Kitsch’n 155, Atlanta GA (CLOSED)

I first read about Kitsch’n 155 back in the summer when the excellent Tomorrow’s News Today blog did a really encouraging preview of the place. I don’t have quite the love of silly ’60s kitsch that I once did – Marie and I, finding less of value in possessions of late, seem to be decluttering down to a zero point of stark austerity to compensate for the unbelievable clutter that comes with a baby – but certain design elements of this retro style are still incredibly appealing. I love clocks and ceiling fixtures with all those silly antenna-like appendages, and the jaunty “kitsch” font – I’m not sure what it is called – that invariably accompanies photo books about the silly 1950s and 1960s found objects that inform the style.

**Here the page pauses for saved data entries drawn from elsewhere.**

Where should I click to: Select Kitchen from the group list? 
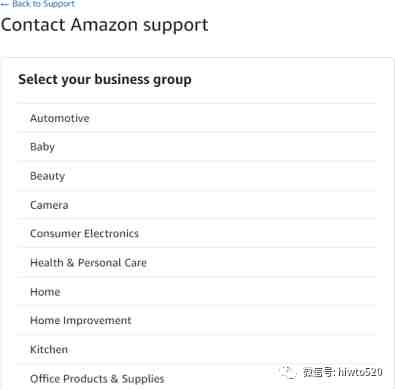coord(196,350)
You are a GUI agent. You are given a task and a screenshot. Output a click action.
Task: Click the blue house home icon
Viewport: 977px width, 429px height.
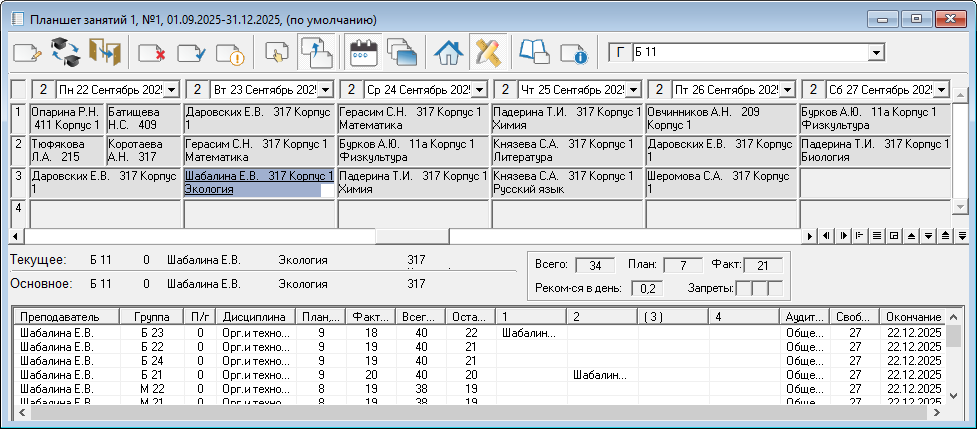(447, 52)
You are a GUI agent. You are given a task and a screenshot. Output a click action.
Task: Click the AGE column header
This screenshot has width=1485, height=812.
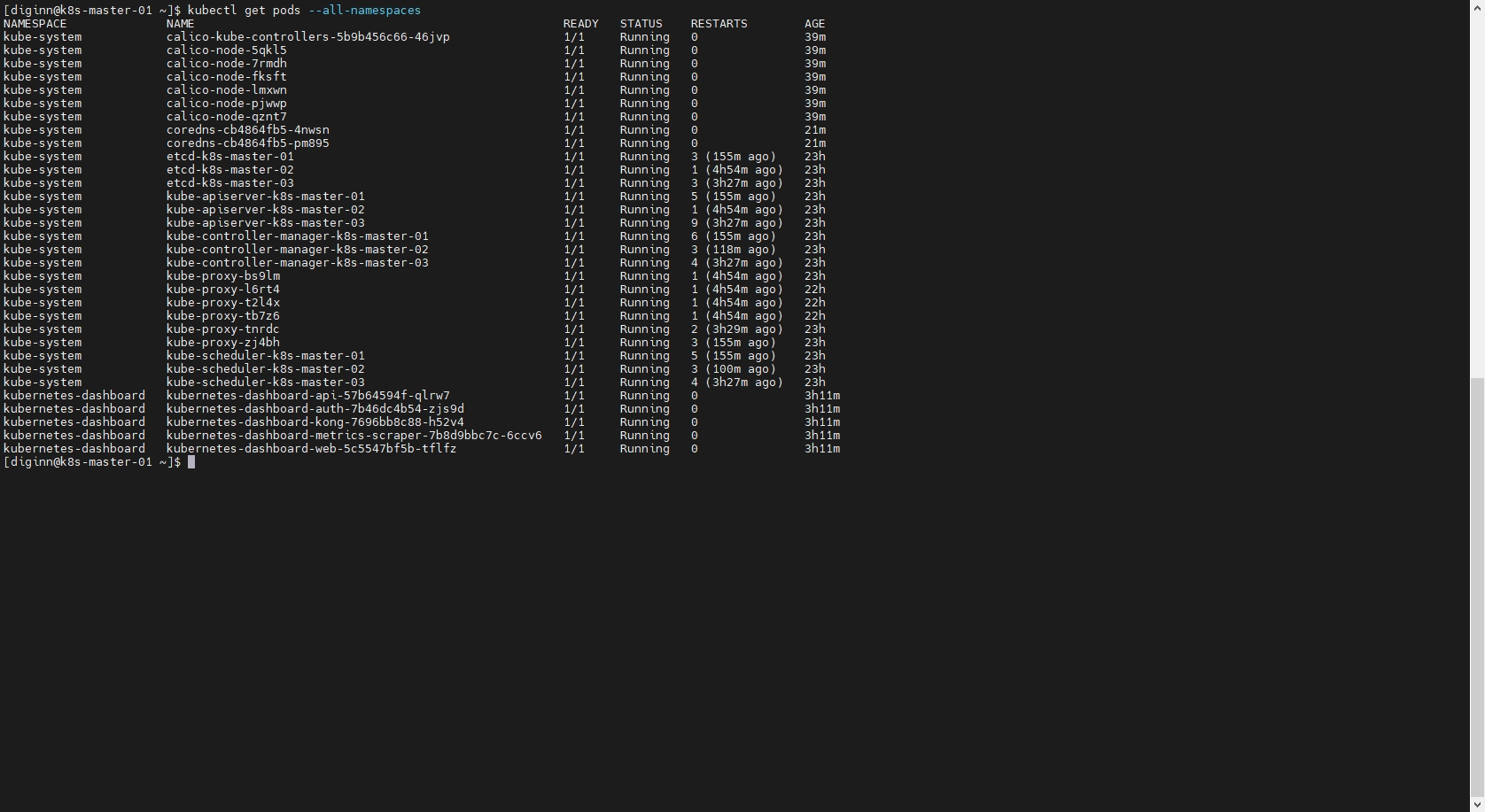[814, 24]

In their report, Tomorrow’s News Today also linked to a favorite site of mine, Not Fooling Anybody, a glorious site that has been promising updates for ages and ages. It’s become so much a part of our road tripping vocabulary that whenever we see a distinctive, vintage fast food building that has been retrofitted to become some other business, we point it out and say “Not fooling anybody!” One fantastic example, just down the road from us, is Dive Shop on Sandy Plains Road, which clearly used to be a Taco Bell. It’s actually about three doors down from a former Del Taco, known to area residents in the late ’80s as “The Murder Del Taco,” which later became a breakfast and meat-and-three place called Joyful Diner. We were sad to see that diner close.

I mention this because owners Randy and Lisa Stewart, serendipity on their side, found a terrific location for their restaurant. It’s the former Athens Pizza Express on Clairmont, which, of course, used to be an Arby’s. A lot of garish paint later, and they are cooking up some mean burgers. Ten essential Atlanta burger joints. Does that sound like a good chapter for a first-of-the-month entry? Maybe in January.

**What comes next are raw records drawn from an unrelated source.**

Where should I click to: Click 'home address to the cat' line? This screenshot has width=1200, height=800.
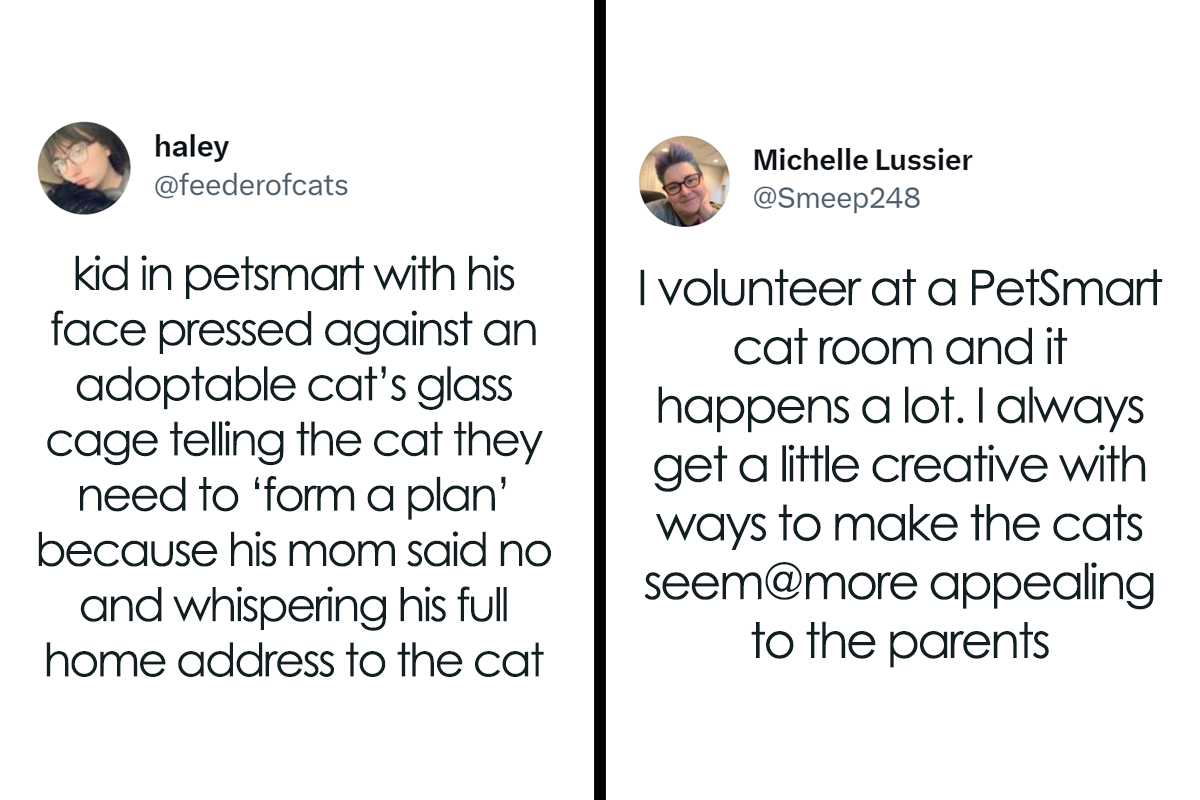[x=294, y=662]
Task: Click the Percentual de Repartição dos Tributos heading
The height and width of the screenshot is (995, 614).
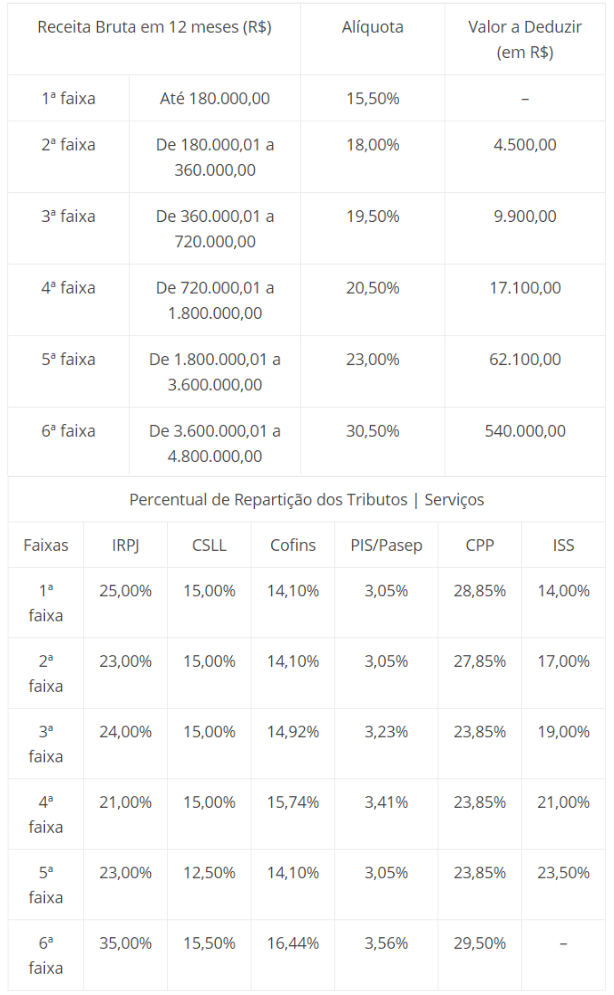Action: [307, 499]

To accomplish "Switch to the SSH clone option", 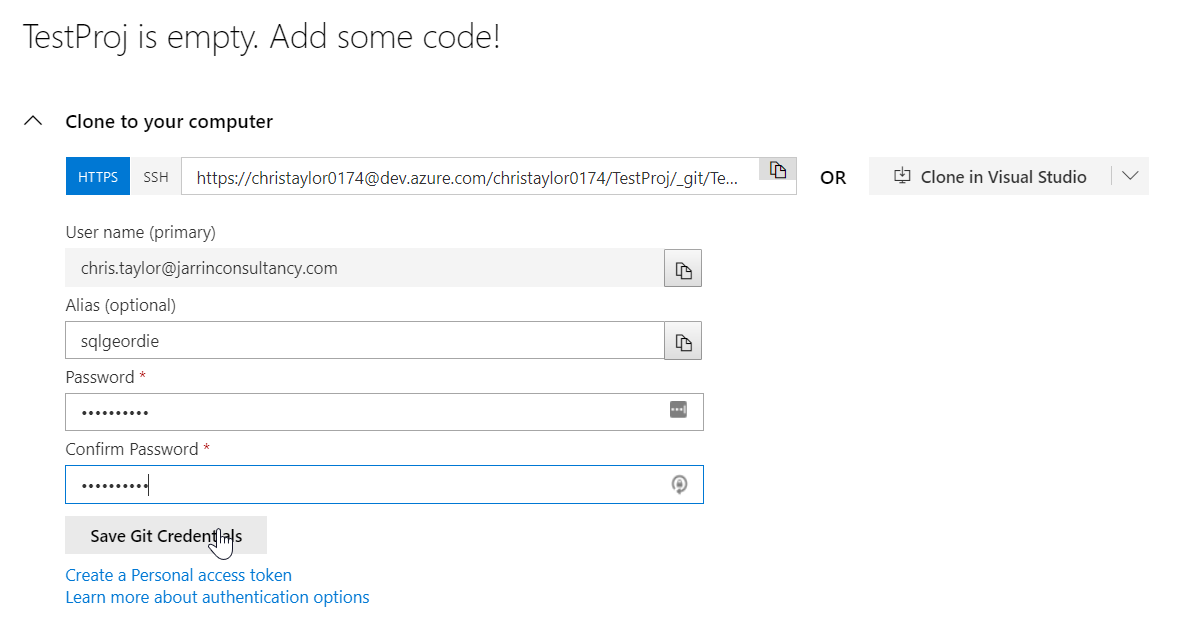I will coord(156,177).
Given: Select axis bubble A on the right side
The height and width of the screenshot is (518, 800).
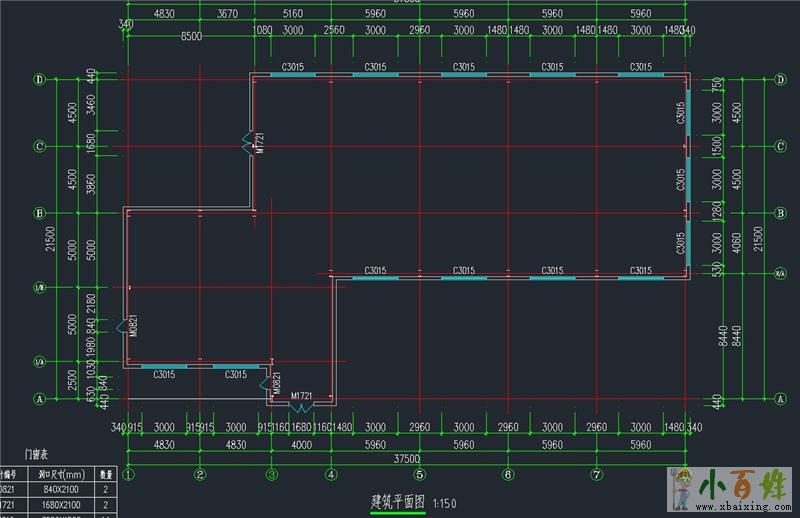Looking at the screenshot, I should (779, 398).
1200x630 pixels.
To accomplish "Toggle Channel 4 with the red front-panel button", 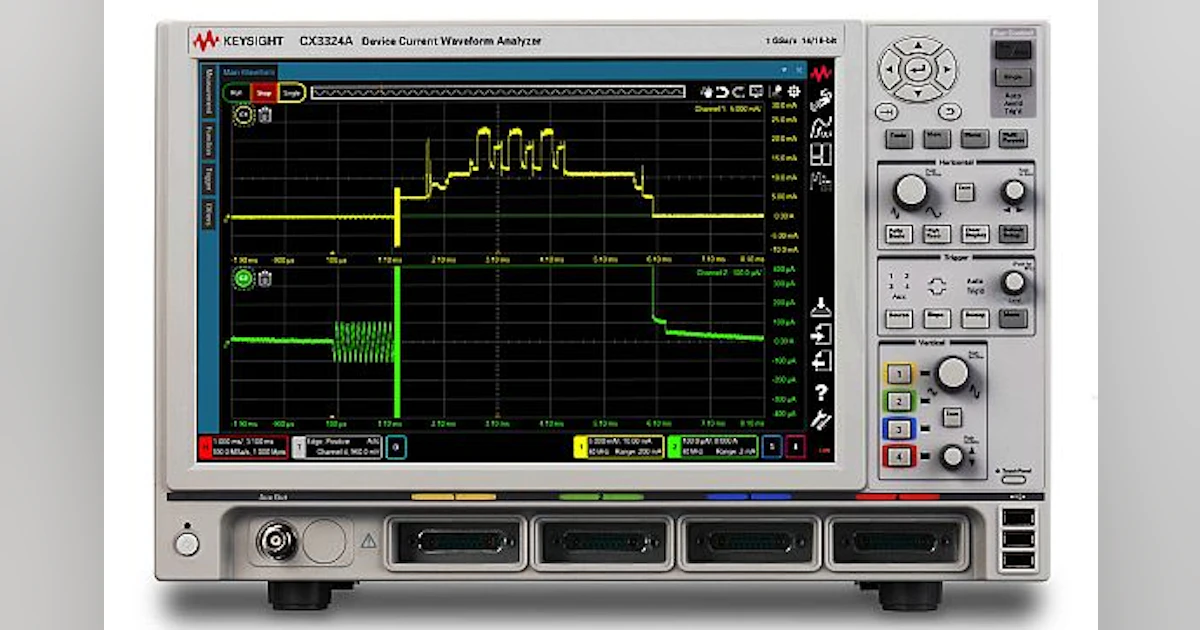I will pos(899,456).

David had driven past this place a few months back and thought, correctly, that I’d like to see it. He and I actually had other lunch plans a couple of Thursdays back, but we were over at the Book Nook on North Druid Hills and I suggested we stop by and try this place instead. The goal here is classic American comfort food, done extremely well. They’re doing all the expected things like getting their meat from local farmers (Coleman and Creekstone) and cutting their fries fresh. Nevertheless, I mused, as we were waiting for our orders, that I probably should have ordered the day’s special, which was cod with two sides. Priced at $9.50, it’s a better value than a cheeseburger with just one side. That was before I had a bite of the cheeseburger, which was even better than I thought it could be. Marie needs to try one of these; I’m not sure that they aren’t even better than Farm Burger.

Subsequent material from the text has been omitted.